▶ Data for processing:
-=-=-=-=-

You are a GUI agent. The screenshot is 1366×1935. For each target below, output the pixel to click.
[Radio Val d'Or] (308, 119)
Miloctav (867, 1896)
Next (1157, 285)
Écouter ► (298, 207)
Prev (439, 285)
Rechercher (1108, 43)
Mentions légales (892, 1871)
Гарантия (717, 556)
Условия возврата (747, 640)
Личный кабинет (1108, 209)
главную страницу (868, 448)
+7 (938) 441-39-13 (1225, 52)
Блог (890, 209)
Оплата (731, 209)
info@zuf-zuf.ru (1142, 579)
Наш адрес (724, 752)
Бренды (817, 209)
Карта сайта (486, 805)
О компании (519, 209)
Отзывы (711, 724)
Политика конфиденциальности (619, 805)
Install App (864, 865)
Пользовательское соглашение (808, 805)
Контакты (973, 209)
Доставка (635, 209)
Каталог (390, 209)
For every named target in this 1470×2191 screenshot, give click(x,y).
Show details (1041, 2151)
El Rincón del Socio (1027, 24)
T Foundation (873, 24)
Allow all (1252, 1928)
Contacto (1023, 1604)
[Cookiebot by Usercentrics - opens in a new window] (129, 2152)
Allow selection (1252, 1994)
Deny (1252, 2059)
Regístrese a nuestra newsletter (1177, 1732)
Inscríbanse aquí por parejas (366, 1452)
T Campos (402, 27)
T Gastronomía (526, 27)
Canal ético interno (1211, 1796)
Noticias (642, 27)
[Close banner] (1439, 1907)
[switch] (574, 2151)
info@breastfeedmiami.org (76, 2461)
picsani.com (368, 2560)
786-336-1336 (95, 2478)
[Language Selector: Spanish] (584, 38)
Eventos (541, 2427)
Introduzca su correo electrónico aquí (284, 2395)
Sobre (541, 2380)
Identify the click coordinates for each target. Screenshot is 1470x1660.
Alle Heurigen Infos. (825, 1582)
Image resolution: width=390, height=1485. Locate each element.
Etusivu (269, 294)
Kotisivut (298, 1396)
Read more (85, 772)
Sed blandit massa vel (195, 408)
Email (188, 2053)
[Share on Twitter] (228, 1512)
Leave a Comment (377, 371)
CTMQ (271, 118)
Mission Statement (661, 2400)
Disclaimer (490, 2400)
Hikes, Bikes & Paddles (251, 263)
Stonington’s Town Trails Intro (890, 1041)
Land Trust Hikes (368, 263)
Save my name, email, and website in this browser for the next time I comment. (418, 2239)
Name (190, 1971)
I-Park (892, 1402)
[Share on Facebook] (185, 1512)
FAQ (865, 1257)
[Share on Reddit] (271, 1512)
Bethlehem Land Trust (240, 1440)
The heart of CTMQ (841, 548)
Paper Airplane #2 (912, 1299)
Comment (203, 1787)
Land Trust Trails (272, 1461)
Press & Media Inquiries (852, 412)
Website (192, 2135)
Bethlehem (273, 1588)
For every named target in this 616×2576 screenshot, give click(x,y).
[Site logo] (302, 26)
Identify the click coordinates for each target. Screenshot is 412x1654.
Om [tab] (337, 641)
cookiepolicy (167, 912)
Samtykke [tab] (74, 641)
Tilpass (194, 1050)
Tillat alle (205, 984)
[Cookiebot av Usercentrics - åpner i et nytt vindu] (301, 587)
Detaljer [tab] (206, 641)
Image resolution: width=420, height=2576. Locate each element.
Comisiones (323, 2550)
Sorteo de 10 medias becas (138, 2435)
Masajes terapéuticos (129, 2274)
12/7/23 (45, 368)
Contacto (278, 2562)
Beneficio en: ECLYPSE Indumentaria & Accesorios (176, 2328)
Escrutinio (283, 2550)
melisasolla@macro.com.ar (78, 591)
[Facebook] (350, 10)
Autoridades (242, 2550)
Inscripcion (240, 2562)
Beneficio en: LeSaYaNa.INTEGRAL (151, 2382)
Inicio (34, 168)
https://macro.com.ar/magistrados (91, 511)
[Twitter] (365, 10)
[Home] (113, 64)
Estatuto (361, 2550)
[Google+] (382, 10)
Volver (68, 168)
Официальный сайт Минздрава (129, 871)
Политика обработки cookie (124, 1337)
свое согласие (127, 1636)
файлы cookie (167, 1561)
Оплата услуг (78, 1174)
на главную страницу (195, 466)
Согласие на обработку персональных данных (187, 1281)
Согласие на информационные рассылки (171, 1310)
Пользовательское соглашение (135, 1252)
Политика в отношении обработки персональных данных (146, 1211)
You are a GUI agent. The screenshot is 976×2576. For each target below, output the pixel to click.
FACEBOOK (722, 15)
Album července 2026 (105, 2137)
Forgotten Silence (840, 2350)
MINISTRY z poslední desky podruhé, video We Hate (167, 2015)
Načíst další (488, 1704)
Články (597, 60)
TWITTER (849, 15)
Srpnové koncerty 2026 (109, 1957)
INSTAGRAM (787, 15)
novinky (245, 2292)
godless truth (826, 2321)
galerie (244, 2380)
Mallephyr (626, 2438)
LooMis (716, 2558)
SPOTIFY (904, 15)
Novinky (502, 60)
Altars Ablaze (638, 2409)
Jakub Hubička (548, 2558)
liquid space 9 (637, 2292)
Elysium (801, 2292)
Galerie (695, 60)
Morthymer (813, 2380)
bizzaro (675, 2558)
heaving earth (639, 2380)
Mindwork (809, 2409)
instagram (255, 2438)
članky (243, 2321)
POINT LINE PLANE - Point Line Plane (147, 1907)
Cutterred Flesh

-=-=-=-=-

▶ What you need to do:
Your answer should be exactly the lines of the data above, from the first through the line containing "Контакты (973, 209)".

▶ Answer space:
You are a GUI agent. The screenshot is 1366×1935. For each target below, output the pixel to click.
[Radio Val d'Or] (308, 119)
Miloctav (867, 1896)
Next (1157, 285)
Écouter ► (298, 207)
Prev (439, 285)
Rechercher (1108, 43)
Mentions légales (892, 1871)
Гарантия (717, 556)
Условия возврата (747, 640)
Личный кабинет (1108, 209)
главную страницу (868, 448)
+7 (938) 441-39-13 (1225, 52)
Блог (890, 209)
Оплата (731, 209)
info@zuf-zuf.ru (1142, 579)
Наш адрес (724, 752)
Бренды (817, 209)
Карта сайта (486, 805)
О компании (519, 209)
Отзывы (711, 724)
Политика конфиденциальности (619, 805)
Install App (864, 865)
Пользовательское соглашение (808, 805)
Контакты (973, 209)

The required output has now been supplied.